▶ **PROBLEM DESCRIPTION**
Transcribe the full listing below exactly.

━━━ DATA SECTION

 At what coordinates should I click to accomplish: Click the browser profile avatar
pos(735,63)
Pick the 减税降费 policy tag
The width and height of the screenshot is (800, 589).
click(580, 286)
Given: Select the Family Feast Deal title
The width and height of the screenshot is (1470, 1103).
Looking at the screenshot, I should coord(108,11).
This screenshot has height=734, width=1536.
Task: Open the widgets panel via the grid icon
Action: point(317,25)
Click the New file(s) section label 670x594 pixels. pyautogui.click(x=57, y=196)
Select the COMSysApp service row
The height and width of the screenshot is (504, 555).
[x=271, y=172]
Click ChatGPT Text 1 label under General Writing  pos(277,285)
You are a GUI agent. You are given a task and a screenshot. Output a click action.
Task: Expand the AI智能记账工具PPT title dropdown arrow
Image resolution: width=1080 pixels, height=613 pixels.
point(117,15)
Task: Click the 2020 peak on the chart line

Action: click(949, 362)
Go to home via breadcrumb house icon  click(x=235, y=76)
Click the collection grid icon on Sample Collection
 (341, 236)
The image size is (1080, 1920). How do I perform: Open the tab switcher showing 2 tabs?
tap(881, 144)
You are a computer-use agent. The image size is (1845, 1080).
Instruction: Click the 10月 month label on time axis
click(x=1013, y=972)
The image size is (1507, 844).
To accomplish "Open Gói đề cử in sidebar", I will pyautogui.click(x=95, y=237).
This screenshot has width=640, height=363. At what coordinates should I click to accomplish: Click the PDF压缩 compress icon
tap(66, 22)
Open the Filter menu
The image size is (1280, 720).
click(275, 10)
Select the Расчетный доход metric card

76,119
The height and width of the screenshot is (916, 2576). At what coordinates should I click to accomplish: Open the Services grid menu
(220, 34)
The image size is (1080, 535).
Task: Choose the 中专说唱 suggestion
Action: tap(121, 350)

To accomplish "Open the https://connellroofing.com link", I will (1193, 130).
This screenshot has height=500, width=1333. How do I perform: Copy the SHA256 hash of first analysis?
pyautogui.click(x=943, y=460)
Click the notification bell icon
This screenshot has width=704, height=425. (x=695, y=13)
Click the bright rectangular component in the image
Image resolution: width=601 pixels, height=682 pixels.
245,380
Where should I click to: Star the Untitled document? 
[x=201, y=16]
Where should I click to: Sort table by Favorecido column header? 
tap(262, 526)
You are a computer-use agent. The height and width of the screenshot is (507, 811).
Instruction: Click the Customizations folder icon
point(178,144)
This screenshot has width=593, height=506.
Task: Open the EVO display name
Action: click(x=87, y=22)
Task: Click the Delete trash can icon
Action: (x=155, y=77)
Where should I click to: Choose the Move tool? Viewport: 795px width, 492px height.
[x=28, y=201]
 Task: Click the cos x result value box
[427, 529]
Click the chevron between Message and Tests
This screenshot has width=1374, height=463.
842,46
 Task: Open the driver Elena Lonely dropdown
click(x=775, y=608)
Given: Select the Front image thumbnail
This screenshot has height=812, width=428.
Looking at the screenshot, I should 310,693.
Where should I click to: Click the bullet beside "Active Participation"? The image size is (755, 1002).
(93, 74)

━━━━━━

▶ **YOUR RESPONSE**
 At what coordinates should I click to accomplish: Click the browser profile avatar
pos(735,63)
Pick the 减税降费 policy tag
The width and height of the screenshot is (800, 589).
click(580, 286)
Given: Select the Family Feast Deal title
The width and height of the screenshot is (1470, 1103).
Looking at the screenshot, I should coord(108,11).
This screenshot has height=734, width=1536.
Task: Open the widgets panel via the grid icon
Action: point(317,25)
Click the New file(s) section label 670x594 pixels. pyautogui.click(x=57, y=196)
Select the COMSysApp service row
The height and width of the screenshot is (504, 555).
[x=271, y=172]
Click ChatGPT Text 1 label under General Writing  pos(277,285)
You are a GUI agent. You are given a task and a screenshot. Output a click action.
Task: Expand the AI智能记账工具PPT title dropdown arrow
Image resolution: width=1080 pixels, height=613 pixels.
point(117,15)
Task: Click the 2020 peak on the chart line

Action: click(949, 362)
Go to home via breadcrumb house icon  click(x=235, y=76)
Click the collection grid icon on Sample Collection
 (341, 236)
The image size is (1080, 1920). How do I perform: Open the tab switcher showing 2 tabs?
tap(881, 144)
You are a computer-use agent. The image size is (1845, 1080).
Instruction: Click the 10月 month label on time axis
click(x=1013, y=972)
The image size is (1507, 844).
To accomplish "Open Gói đề cử in sidebar", I will pyautogui.click(x=95, y=237).
This screenshot has width=640, height=363. At what coordinates should I click to accomplish: Click the PDF压缩 compress icon
tap(66, 22)
Open the Filter menu
The image size is (1280, 720).
click(275, 10)
Select the Расчетный доход metric card

76,119
The height and width of the screenshot is (916, 2576). At what coordinates should I click to accomplish: Open the Services grid menu
(220, 34)
The image size is (1080, 535).
Task: Choose the 中专说唱 suggestion
Action: tap(121, 350)

To accomplish "Open the https://connellroofing.com link", I will (1193, 130).
This screenshot has height=500, width=1333. How do I perform: Copy the SHA256 hash of first analysis?
pyautogui.click(x=943, y=460)
Click the notification bell icon
This screenshot has width=704, height=425. (x=695, y=13)
Click the bright rectangular component in the image
Image resolution: width=601 pixels, height=682 pixels.
245,380
Where should I click to: Star the Untitled document? 
[x=201, y=16]
Where should I click to: Sort table by Favorecido column header? 
tap(262, 526)
You are a computer-use agent. The height and width of the screenshot is (507, 811).
Instruction: Click the Customizations folder icon
point(178,144)
This screenshot has width=593, height=506.
Task: Open the EVO display name
Action: click(x=87, y=22)
Task: Click the Delete trash can icon
Action: (x=155, y=77)
Where should I click to: Choose the Move tool? Viewport: 795px width, 492px height.
[x=28, y=201]
 Task: Click the cos x result value box
[427, 529]
Click the chevron between Message and Tests
This screenshot has width=1374, height=463.
842,46
 Task: Open the driver Elena Lonely dropdown
click(x=775, y=608)
Given: Select the Front image thumbnail
This screenshot has height=812, width=428.
Looking at the screenshot, I should 310,693.
Where should I click to: Click the bullet beside "Active Participation"? The image size is (755, 1002).
(93, 74)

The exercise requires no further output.